The five scoring dimensions
| Dimension | Weight | What it measures |
|---|---|---|
| Governance Quality (GQ) | 35% | Weighted average of Φ scores across all certified Divisions |
| Division Coverage (DC) | 20% | Proportion of applicable Divisions where certification is held |
| Certification Currency (CC) | 15% | Recency of Guardian assessments; expired certifications score zero |
| Governance Consistency (GC) | 15% | Variance across Φ scores — rewards uniform quality, penalizes imbalance |
| Accountability Infrastructure (AI) | 15% | Correction pathways, monitoring systems, transparency practices, governance leadership |
The composite formula is:
TII Composite = (GQ × 0.35) + (DC × 0.20) + (CC × 0.15) + (GC × 0.15) + (AI × 0.15)
The rating scale
| Rating | TII Composite | Governance quality |
|---|---|---|
| AAA | ≥ 0.92 | Exceptional; industry leader across multiple Divisions |
| AA | 0.87 – 0.919 | Excellent; strong performance across certified Divisions |
| A | 0.82 – 0.869 | Strong; consistent above-threshold performance |
| BBB | 0.75 – 0.819 | Adequate; meets baseline certification — investment grade floor |
| BB | 0.70 – 0.749 | Below certification threshold or incomplete Division coverage |
| B | 0.60 – 0.699 | Weak governance; significant gaps |
| CCC | 0.50 – 0.599 | Poor; major deficiencies |
| CC | 0.40 – 0.499 | Very poor; immediate remediation required |
| C | 0.25 – 0.399 | No meaningful governance architecture |
| D | < 0.25 or unassessed | No BGF assessment conducted |
Modifiers (+/-) apply within grades AA through CCC. BBB and above is investment grade.
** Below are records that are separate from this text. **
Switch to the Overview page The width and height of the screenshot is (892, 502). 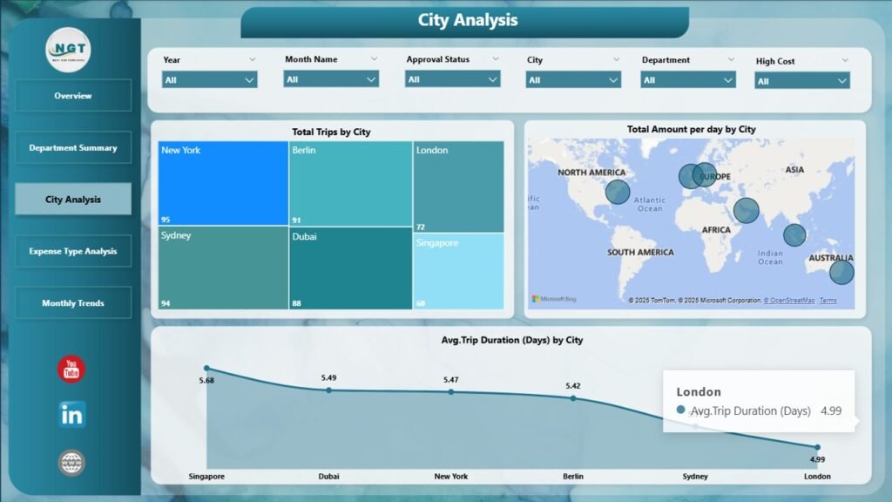[x=73, y=96]
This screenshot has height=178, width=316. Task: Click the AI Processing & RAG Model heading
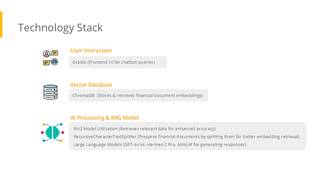[104, 118]
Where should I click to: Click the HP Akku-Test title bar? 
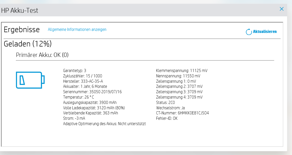click(20, 11)
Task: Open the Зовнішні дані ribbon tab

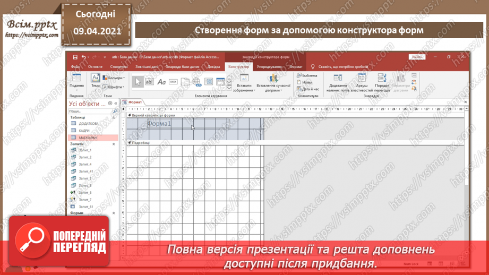Action: click(147, 67)
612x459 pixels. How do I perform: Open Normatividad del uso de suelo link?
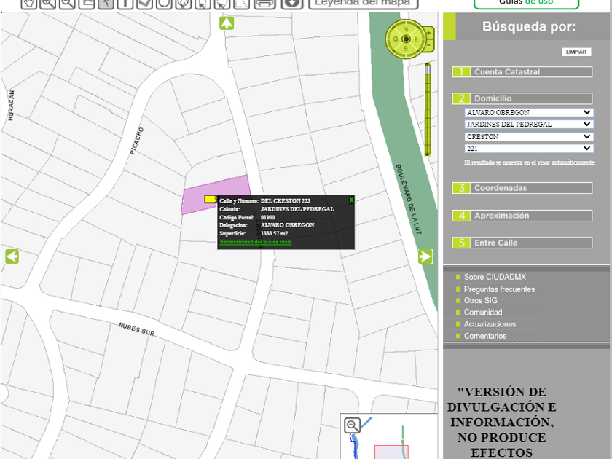[x=255, y=242]
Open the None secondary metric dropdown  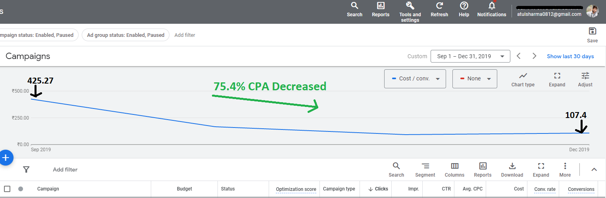(474, 79)
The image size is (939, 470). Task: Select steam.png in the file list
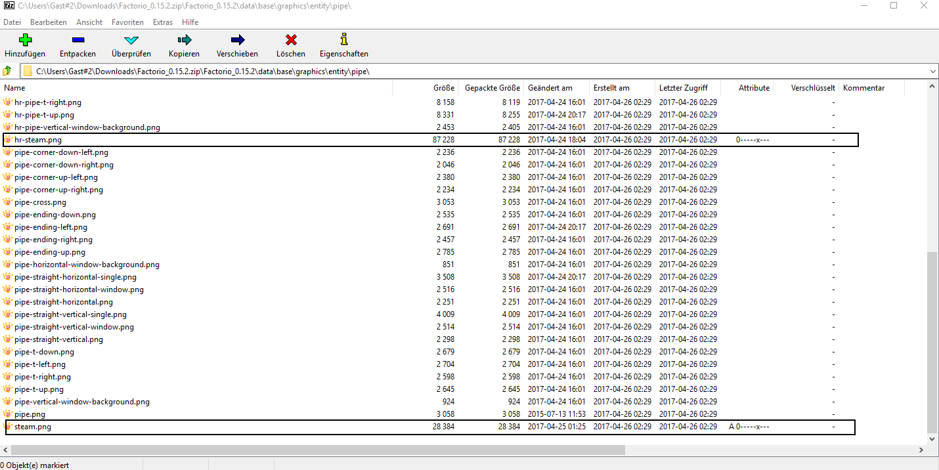[33, 427]
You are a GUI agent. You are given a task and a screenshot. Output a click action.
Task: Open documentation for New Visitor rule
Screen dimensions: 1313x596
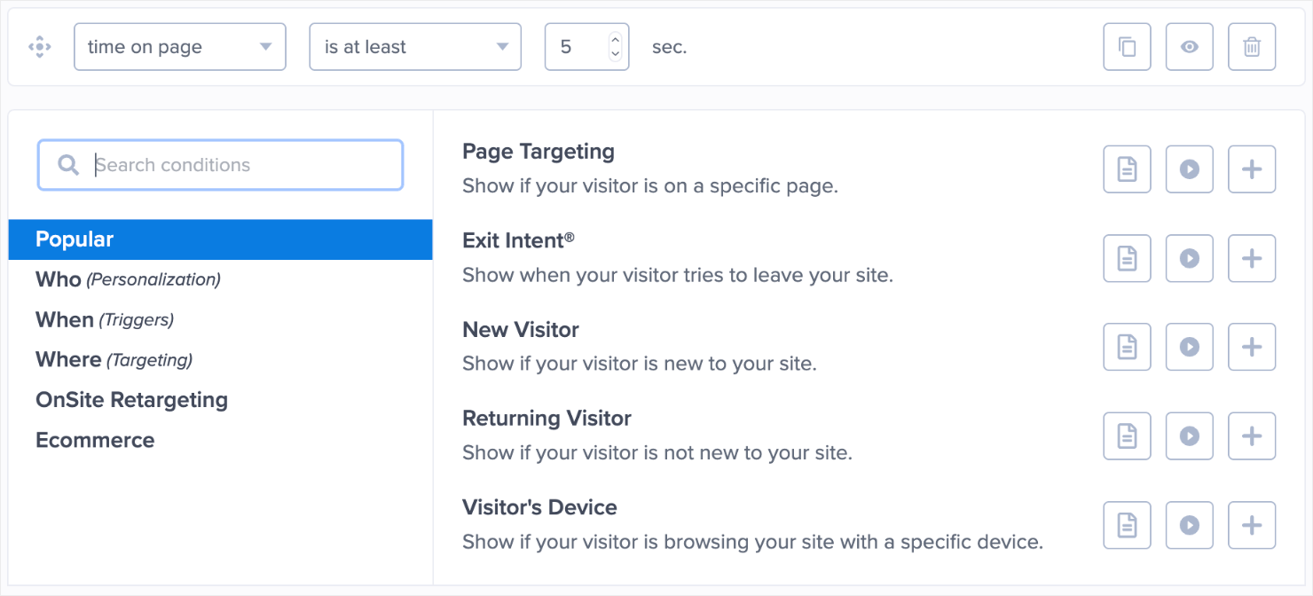[1127, 347]
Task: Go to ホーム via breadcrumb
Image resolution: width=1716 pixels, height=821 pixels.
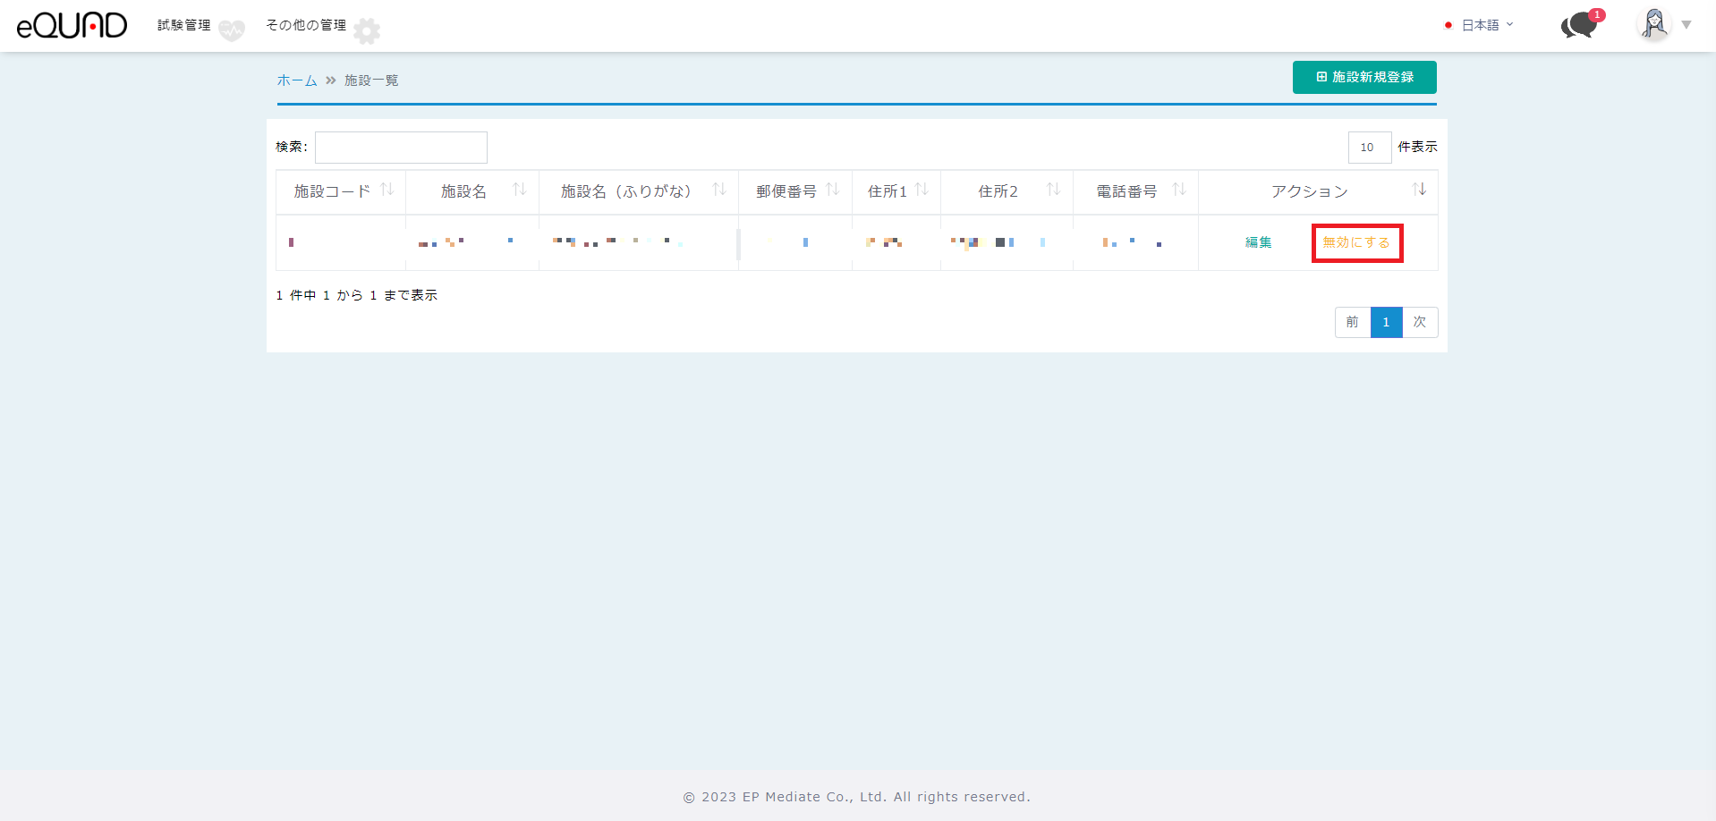Action: tap(297, 80)
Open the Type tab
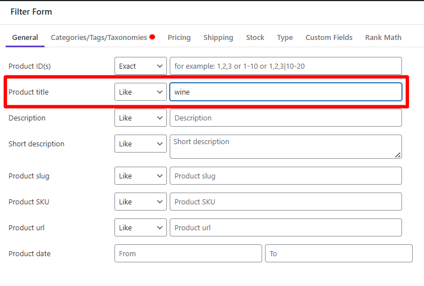 [x=285, y=38]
Below BBB is speculative grade.
Three index products
Entity-level TII is the primary product: a single letter grade for an organization, published in the HEART certification registry with full methodology disclosure. Any party can trace the rating to its component scores, through those scores to Guardian assessments, and through the assessments to Behavioral Oracle-attested evidence.
Sector-level TII aggregates entity ratings into industry benchmarks. A media company rated A in a sector averaging AA faces market pressure to improve. An insurer evaluating a sector averaging BB faces a different risk picture than one evaluating a sector averaging A.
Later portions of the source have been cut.